食べたオムライスは、感動的な美味しさだった。食後、お店の店主が挨拶に来て、

なぜか小瀬が店主にインタビューを始めた。雑誌の連載記事で『オムレツと私』という

企画に載せる為だという。そして、なぜか小瀬は店主に、陶子のことをオブザーバー

として紹介した。その日から、小瀬はこの企画の取材に陶子を毎回連れて行く

ことに――。

毎回いろんなオムレツが出て来て、めちゃくちゃオムレツが食べたくなりました。

突然のイップスによって、華々しいパティシエの道が閉ざされたしまった陶子が、

小瀬とという謎めいたライターと出会ったことで、いろんなオムレツと、

それを作る人々と出会ったことで、少しづつ自分を取り戻して行く再生譚です。

面白いし読みやすいから、あっという間に読み切ってしまった。人と人とが

出会って、繋がって行くところも良かったなぁ。何より、出て来るオムレツが

どれも美味しそうで。ただ、唯一、フランスのモンサンミッシェルのスフレオムレツ

に関する記述だけは、大いに共感出来ましたけども。単体で食べると、あんまり

味がないのよ。だから、現地で食べた当時、前評判ほど美味しいと思わなかった

んだよね、私も。もっと塩味欲しい!って思った覚えがあって。
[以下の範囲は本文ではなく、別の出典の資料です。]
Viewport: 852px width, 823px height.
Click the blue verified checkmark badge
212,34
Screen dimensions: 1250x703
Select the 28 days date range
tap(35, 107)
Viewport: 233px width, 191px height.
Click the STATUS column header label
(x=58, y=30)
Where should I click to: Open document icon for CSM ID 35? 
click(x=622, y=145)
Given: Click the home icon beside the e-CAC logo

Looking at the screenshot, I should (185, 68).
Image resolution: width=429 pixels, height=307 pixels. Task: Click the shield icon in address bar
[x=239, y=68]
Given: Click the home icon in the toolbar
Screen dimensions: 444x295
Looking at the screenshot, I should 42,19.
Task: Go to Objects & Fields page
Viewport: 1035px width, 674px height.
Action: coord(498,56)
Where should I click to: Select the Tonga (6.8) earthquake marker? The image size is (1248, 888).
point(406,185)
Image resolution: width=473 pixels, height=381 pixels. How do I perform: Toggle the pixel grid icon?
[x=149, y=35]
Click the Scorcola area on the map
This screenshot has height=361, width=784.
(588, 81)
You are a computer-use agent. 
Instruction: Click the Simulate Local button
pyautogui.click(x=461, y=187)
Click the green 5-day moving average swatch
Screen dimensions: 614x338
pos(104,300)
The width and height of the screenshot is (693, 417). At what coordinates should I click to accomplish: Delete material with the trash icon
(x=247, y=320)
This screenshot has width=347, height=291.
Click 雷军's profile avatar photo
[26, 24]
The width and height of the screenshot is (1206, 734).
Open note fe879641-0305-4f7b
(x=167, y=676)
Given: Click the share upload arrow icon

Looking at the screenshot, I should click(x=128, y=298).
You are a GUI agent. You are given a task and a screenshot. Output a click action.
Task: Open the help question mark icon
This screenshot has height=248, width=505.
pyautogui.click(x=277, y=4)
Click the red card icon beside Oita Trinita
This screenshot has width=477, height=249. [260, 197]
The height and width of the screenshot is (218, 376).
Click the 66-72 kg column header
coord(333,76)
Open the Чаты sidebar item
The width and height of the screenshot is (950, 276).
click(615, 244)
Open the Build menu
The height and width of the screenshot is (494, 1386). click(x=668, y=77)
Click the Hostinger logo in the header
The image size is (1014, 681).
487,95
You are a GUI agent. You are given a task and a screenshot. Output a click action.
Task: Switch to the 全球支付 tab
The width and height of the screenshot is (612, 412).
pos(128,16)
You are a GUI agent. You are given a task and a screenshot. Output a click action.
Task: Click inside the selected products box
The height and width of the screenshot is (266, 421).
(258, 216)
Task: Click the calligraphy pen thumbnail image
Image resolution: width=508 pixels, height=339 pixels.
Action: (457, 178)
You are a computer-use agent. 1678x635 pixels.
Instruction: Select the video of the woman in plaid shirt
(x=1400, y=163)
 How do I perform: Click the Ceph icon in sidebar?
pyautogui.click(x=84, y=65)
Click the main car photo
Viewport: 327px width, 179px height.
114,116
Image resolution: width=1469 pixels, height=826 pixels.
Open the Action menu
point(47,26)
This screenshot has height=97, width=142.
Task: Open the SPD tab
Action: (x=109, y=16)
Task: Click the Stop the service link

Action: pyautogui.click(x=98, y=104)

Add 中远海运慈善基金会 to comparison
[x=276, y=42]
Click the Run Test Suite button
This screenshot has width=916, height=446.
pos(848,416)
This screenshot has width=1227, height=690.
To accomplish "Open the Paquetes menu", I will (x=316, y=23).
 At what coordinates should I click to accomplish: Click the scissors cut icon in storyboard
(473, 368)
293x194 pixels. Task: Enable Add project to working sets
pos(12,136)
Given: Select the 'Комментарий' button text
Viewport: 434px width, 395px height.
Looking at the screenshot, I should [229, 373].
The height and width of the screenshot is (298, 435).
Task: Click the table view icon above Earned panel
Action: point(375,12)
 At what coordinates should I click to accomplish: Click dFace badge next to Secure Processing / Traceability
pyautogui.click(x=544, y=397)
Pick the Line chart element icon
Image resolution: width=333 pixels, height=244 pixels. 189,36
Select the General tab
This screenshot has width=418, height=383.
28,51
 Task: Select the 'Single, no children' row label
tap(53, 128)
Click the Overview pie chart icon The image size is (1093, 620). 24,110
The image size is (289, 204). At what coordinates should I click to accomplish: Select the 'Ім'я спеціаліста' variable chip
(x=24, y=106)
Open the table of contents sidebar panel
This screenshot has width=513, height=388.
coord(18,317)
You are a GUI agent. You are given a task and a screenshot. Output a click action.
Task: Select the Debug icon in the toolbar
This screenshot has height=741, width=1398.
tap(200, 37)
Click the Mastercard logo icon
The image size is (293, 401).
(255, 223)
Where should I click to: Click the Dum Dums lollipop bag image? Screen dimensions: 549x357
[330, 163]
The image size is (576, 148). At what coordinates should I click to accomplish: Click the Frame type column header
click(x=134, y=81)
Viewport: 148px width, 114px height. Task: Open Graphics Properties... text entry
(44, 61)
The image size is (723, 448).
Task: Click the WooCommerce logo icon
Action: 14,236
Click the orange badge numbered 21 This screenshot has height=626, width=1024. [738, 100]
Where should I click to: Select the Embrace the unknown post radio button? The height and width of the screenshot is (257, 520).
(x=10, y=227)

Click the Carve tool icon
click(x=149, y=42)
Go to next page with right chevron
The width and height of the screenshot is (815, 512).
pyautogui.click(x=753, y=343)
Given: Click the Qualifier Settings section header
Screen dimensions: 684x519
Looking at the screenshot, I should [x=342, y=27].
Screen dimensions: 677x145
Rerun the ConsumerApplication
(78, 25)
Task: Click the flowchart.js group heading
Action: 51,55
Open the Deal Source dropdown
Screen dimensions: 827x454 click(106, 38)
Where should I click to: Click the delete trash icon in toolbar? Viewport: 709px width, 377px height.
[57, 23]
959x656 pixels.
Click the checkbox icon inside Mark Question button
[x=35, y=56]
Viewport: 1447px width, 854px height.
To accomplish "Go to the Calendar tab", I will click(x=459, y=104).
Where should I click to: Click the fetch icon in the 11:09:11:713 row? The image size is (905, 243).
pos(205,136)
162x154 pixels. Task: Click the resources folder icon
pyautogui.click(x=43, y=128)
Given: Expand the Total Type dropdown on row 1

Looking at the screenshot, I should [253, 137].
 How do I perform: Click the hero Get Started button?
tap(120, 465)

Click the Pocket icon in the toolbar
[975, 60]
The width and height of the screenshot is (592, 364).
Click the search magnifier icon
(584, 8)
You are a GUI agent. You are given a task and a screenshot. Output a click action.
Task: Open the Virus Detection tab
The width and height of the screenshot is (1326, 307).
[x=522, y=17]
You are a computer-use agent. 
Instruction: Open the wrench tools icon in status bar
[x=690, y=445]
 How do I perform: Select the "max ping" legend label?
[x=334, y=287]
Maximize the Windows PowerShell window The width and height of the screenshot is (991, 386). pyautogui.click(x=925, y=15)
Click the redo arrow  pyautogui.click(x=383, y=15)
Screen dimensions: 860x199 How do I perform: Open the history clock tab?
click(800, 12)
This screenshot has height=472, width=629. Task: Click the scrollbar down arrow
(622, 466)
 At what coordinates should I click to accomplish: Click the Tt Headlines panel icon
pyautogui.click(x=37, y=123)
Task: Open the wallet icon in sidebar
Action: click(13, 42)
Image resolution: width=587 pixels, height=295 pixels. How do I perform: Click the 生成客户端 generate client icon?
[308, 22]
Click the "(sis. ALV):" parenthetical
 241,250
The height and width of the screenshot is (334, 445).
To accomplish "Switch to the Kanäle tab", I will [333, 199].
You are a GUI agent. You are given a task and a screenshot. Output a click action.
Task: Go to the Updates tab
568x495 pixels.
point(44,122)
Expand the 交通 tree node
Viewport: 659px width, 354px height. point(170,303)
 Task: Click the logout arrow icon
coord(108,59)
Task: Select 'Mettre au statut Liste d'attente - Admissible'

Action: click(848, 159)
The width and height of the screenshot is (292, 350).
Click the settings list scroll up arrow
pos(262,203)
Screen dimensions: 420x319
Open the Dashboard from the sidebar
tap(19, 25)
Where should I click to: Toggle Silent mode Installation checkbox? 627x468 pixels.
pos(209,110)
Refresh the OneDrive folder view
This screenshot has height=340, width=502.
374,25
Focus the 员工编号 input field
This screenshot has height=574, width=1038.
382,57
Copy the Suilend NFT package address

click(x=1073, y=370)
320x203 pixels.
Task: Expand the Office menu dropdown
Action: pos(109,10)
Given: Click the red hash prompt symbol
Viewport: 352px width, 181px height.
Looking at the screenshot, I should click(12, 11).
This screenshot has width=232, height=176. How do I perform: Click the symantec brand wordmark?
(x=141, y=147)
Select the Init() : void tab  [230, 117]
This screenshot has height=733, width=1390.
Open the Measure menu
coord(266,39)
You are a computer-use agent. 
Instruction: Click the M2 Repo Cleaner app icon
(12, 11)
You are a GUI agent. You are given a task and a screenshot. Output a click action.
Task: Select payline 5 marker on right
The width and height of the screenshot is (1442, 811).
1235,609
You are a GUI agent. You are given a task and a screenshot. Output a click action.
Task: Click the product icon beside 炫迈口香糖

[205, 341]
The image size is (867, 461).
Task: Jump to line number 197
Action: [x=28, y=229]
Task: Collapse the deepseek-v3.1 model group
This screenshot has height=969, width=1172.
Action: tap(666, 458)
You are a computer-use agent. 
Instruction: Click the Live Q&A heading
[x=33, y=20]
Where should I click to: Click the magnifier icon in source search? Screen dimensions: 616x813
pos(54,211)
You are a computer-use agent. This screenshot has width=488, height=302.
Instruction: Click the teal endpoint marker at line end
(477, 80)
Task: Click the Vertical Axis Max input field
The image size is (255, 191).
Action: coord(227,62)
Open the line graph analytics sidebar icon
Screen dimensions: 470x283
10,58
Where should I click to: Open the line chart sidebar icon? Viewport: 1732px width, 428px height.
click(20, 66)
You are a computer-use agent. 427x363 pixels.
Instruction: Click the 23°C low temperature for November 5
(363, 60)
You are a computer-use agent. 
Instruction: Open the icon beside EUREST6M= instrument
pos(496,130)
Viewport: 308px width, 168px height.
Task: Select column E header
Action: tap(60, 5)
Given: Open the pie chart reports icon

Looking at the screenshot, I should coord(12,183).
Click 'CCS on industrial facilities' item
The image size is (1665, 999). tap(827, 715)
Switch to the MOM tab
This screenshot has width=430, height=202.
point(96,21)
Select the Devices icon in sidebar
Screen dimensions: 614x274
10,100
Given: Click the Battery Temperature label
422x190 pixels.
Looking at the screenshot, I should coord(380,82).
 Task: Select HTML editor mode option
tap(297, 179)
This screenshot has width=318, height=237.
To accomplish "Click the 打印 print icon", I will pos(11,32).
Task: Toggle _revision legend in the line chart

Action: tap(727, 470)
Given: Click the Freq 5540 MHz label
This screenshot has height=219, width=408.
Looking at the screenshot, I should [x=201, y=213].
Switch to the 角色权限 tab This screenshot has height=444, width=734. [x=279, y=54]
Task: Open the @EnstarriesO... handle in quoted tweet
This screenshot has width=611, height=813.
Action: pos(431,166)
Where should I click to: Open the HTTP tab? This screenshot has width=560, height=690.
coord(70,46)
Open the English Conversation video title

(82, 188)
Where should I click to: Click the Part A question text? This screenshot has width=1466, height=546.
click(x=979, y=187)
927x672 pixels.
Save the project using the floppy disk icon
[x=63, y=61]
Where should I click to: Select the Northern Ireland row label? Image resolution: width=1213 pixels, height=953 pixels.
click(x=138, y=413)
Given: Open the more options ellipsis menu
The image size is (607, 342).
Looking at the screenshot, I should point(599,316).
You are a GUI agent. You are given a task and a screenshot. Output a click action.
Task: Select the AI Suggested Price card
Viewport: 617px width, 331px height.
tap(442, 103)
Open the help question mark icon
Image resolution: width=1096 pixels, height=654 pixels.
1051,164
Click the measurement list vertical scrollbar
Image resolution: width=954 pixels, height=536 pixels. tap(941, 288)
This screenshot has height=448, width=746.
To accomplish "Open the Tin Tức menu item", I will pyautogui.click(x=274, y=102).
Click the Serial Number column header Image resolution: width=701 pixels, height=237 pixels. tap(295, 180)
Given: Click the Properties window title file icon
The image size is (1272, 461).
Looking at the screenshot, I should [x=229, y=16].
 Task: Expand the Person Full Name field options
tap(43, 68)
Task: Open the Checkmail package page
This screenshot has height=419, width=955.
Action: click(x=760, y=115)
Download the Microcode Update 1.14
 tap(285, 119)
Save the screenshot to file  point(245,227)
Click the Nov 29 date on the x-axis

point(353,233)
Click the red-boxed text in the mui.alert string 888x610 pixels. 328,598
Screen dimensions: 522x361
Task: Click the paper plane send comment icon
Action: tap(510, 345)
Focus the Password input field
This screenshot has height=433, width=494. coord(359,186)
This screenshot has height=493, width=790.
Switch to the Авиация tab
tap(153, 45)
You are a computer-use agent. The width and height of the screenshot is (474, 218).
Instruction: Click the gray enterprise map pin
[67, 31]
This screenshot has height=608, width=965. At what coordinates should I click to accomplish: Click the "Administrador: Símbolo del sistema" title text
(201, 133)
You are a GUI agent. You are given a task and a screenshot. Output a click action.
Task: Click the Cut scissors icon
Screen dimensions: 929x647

途中で飽きた。

多分、その後日本進出したので、日本で食べた方が美味しいんじゃないかな~。

日本店では食べたことがないので憶測ですが。多分、日本人向けにいろいろ改良

されてると思うからね。

オムレツって、個人的にはめちゃくちゃ難しいと思ってる。オムレツもオムライス

も、上手く出来た試しがない。ふわふわとろとろのオムレツが作れるように

なれたらいいのにな~って思うけど、それなりに修行が必要ですよね。卵料理は

とても奥が深いと思う。そもそも、最近は卵高騰で、コストもかかるしね。相方が

卵大好きなので、卵は必ず常備してはいるけども。味付け卵で誤魔化している(笑)。

ライターの小瀬さんが、なぜ自分のオムライスの取材に陶子を連れ回すのか。

その辺りの真相にもぐっと来るものがありました。彼女にも、過去に苦い思い出

があった。他人事とは思えなかったのでしょうね・・・。良いコンビだな、と

思いました。小瀬さん以外にも、陶子にはいろんな出会いがあって、そのどれもが

彼女にとってプラスになったと思う。小瀬さんと出会えて、本当に良かったな、と

思いました。イップスの原因になった星川シェフとも、最後は和解出来て良かった

です。まぁ、現実には、なかなかこういう結末にはならない場合がほとんど

だろうけどね。

陶子の両親も、陶子の症状に理解があって、いいご両親だなぁと思いました。

終盤の父親の涙には、意表をつかれてしまって、ぐっと来たな。もっとクールな

人だと思ってたからさ。内心、すごく心配で仕方なかったんだろうね。

心癒される、素敵な作品だった。やっぱり、太田さんの作品はいいね。